## RECORDS SHOWN
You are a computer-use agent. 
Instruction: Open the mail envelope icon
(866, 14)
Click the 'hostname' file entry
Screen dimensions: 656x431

* * *

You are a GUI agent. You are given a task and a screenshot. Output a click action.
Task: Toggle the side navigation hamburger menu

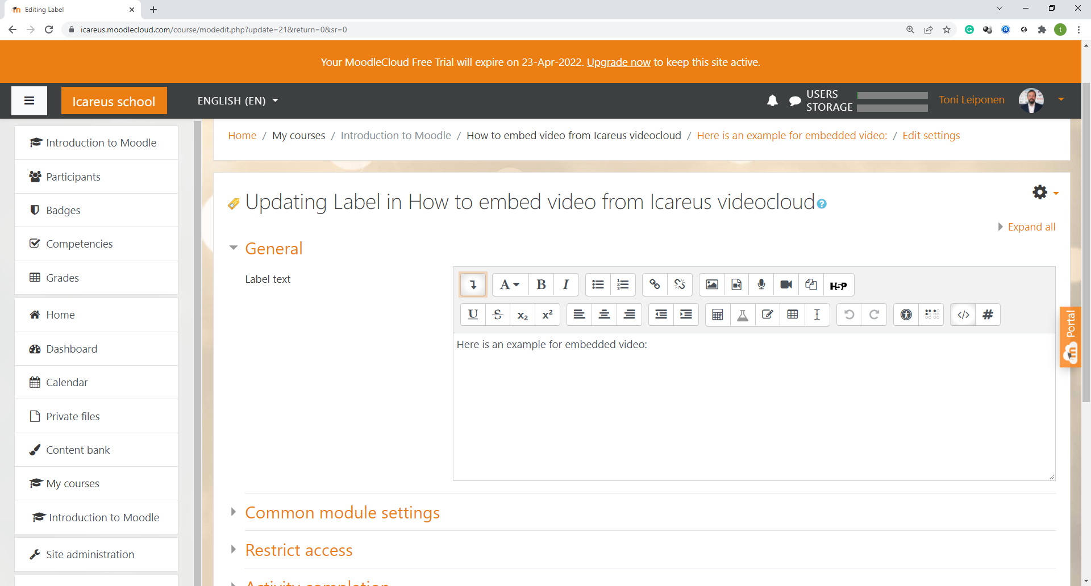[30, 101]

## EXERCISE OBJECTIVE
Copy the part of the records that opens with the line containing "Click the 'hostname' file entry" and closes with the line containing "Screen dimensions: 656x431", switching "Click" to "Double-click" and leaving everything else unchanged.

## ANSWER IN FULL
Double-click the 'hostname' file entry
Screen dimensions: 656x431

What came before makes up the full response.